Hogar, dulce hogar



Unas horas antes le había dado la mano a Frank por primera vez. Más temprano -por la mañana- Frank había llegado a la casa de mi abuela, donde vivíamos mi hijo Micael y yo, con todo lo necesario para un clásico desayuno alemán de Adviento. Galletas de esas que pueden durar todo un invierno, con especias intensas y sabor antiguo. Stollen, el pan dulce con frutas confitadas al lado del cual nuestro panetón parece la versión de Disney de La Sirenita. Y un libro gordo y antiguo que era de su madre, en el que estaba la receta de la casita de jengibre que íbamos a hacer más tarde.

Aunque en realidad no es masa de jengibre, en sí; se llama pan de miel, y de pronto volvieron a mi mente unos pancitos dulces que tenían pegados unos papeles con figuras de ángeles y viejitos con sombreros de duende. El domingo siguiente Frank me compró estos dulces que yo ya creía haberme imaginado, y me contó que se llaman panes de San Nicolás. Pero eso fue después. Por la tarde preparamos la masa con Micael y Julián, mi hermanito; Frank me sacaba la masa de las manos con un cuchillo, mientras el esposo de mi madre pensaba que parecía que hubiéramos estado juntos toda la vida. Cuando en realidad, solo hacía unas horas que le había dado la mano por primera vez.

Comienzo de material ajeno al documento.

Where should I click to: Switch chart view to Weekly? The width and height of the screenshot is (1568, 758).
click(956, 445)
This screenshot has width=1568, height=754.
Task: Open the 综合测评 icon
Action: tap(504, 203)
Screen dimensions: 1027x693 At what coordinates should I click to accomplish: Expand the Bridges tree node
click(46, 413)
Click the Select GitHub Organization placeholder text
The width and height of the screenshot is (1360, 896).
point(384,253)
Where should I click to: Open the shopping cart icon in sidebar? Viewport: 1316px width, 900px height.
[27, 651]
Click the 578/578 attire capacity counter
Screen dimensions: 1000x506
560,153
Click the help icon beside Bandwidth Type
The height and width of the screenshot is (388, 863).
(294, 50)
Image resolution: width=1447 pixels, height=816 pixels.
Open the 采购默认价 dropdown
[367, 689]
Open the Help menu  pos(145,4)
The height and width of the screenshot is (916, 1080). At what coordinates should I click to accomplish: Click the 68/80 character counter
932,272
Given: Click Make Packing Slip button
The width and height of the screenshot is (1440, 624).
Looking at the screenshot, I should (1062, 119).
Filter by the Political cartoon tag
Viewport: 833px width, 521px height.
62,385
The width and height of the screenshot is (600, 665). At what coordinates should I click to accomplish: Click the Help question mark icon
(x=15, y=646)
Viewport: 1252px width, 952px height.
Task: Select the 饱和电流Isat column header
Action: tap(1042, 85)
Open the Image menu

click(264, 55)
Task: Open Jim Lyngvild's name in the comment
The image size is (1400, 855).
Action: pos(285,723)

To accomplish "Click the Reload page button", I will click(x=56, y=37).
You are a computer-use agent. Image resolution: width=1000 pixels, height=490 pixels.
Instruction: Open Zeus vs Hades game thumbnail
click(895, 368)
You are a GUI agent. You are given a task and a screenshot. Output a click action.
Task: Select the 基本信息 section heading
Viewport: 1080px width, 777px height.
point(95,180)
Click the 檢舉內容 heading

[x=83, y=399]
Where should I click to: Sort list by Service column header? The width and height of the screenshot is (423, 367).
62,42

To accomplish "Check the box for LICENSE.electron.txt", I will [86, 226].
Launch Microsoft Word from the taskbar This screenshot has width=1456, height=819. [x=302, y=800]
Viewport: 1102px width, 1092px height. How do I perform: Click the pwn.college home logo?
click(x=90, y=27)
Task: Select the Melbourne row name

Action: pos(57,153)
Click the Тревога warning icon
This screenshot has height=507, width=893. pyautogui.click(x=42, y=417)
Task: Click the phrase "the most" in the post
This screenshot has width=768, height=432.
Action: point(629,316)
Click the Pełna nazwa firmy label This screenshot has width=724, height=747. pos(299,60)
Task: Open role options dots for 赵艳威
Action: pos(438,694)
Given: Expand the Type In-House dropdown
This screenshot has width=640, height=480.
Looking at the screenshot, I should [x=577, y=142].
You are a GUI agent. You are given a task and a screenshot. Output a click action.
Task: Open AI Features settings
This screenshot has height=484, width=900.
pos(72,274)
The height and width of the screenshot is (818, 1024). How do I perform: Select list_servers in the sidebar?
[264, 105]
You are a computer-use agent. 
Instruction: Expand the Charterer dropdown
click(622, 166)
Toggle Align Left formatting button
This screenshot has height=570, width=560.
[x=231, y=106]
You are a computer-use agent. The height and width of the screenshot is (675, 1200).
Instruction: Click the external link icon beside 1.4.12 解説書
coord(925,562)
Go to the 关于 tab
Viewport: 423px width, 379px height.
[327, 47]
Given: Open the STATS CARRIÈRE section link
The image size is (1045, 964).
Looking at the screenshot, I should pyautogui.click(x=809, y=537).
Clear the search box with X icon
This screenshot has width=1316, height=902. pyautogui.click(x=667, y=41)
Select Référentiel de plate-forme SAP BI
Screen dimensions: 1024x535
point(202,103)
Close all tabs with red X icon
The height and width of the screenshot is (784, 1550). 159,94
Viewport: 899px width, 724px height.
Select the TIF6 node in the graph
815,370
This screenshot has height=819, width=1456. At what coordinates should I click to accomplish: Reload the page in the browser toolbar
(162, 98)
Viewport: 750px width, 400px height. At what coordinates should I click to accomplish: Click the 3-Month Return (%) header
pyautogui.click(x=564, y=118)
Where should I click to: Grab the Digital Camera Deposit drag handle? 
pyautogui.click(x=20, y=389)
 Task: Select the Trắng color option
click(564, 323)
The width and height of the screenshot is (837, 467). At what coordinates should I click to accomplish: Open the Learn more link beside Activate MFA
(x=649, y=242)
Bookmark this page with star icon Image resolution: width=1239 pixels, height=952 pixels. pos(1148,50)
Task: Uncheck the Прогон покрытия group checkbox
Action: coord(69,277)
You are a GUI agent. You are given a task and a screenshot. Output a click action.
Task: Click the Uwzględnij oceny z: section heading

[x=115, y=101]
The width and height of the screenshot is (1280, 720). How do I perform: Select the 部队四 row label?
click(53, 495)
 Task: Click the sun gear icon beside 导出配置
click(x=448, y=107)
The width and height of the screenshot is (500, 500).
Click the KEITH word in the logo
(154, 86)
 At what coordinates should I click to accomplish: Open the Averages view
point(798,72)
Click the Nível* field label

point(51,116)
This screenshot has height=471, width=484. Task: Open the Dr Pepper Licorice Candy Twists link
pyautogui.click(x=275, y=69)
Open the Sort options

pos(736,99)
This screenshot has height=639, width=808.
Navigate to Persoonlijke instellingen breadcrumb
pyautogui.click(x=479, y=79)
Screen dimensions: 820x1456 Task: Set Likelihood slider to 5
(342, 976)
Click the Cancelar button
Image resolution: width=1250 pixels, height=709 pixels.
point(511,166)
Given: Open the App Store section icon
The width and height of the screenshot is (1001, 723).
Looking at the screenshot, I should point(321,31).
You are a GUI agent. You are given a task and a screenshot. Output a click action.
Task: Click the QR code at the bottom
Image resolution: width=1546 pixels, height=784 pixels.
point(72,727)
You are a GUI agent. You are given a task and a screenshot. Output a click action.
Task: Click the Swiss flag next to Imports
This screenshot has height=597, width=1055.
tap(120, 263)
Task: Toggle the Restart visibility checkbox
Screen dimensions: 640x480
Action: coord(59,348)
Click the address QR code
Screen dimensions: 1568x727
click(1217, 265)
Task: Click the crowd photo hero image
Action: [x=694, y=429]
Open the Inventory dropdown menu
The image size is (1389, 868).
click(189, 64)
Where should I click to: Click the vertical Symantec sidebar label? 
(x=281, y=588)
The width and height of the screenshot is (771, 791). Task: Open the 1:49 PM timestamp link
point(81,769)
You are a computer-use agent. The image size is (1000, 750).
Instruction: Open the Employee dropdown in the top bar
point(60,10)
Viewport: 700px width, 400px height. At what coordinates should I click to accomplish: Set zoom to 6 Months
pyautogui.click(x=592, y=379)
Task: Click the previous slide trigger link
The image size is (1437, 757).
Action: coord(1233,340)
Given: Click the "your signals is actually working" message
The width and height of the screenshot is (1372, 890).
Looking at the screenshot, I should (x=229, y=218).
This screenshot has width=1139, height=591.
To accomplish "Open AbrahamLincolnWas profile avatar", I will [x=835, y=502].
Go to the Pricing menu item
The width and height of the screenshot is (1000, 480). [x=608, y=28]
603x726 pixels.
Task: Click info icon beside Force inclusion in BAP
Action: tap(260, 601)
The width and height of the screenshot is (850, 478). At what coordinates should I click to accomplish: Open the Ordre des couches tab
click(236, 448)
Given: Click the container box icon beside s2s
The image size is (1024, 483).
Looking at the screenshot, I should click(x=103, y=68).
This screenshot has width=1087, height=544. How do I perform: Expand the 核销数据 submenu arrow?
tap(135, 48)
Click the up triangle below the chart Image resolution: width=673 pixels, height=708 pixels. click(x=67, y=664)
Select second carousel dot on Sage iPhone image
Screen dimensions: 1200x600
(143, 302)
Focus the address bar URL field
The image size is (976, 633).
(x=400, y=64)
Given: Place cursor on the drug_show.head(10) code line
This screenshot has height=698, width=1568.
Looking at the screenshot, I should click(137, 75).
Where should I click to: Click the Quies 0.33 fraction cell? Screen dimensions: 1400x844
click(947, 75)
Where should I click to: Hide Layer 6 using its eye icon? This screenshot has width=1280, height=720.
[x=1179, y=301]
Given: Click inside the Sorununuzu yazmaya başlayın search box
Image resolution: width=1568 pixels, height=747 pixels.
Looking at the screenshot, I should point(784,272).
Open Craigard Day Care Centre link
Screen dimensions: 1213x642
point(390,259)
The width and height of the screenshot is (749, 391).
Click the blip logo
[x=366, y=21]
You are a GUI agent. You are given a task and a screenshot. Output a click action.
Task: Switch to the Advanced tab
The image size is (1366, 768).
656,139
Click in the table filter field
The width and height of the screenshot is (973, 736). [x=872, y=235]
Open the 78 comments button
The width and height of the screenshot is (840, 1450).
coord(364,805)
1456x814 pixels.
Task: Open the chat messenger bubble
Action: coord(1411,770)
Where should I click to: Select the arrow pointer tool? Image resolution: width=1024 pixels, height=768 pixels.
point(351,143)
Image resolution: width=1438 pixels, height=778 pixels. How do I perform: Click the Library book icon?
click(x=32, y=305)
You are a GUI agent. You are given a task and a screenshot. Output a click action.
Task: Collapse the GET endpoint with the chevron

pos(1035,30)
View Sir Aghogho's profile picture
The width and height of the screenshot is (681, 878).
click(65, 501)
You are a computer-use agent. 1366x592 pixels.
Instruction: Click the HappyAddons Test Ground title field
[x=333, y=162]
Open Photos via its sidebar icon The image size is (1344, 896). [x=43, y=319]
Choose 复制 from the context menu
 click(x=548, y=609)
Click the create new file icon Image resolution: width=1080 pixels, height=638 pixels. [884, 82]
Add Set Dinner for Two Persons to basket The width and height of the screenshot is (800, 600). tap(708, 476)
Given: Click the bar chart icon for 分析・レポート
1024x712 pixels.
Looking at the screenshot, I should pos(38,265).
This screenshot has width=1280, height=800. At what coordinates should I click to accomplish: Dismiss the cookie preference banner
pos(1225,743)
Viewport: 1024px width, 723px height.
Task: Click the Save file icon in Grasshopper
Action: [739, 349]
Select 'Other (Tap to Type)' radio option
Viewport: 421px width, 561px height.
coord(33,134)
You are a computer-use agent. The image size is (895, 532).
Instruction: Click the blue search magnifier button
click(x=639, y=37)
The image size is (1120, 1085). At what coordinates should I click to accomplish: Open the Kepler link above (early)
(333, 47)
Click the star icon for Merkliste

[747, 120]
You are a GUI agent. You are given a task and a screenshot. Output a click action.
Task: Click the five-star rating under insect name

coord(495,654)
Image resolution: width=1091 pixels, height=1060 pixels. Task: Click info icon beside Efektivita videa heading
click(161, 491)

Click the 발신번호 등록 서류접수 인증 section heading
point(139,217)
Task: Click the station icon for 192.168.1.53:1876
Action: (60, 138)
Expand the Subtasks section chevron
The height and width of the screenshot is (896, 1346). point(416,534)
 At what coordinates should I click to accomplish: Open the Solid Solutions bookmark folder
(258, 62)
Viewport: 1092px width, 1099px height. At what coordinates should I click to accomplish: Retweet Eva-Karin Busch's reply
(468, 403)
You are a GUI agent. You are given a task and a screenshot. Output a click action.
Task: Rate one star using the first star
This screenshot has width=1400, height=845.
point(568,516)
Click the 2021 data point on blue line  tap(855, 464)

La foto la tomamos cuando terminamos de hacer la casita, como a las dos de la mañana, cuando ya Micael se había quedado dormido y mi pobre abuela entraba cada quince minutos a la cocina para asegurarse de que no estuviera pasando nada para adultos. No sé si era la poderosa droga que es el amor nuevo, o la euforia del agotamiento que trae hacer al pie de la letra las laboriosas recetas antiguas, pero la casa nos quedó un poco creepy. Más Halloween que Navidad. Bueno, siempre nos gustó Tim Burton.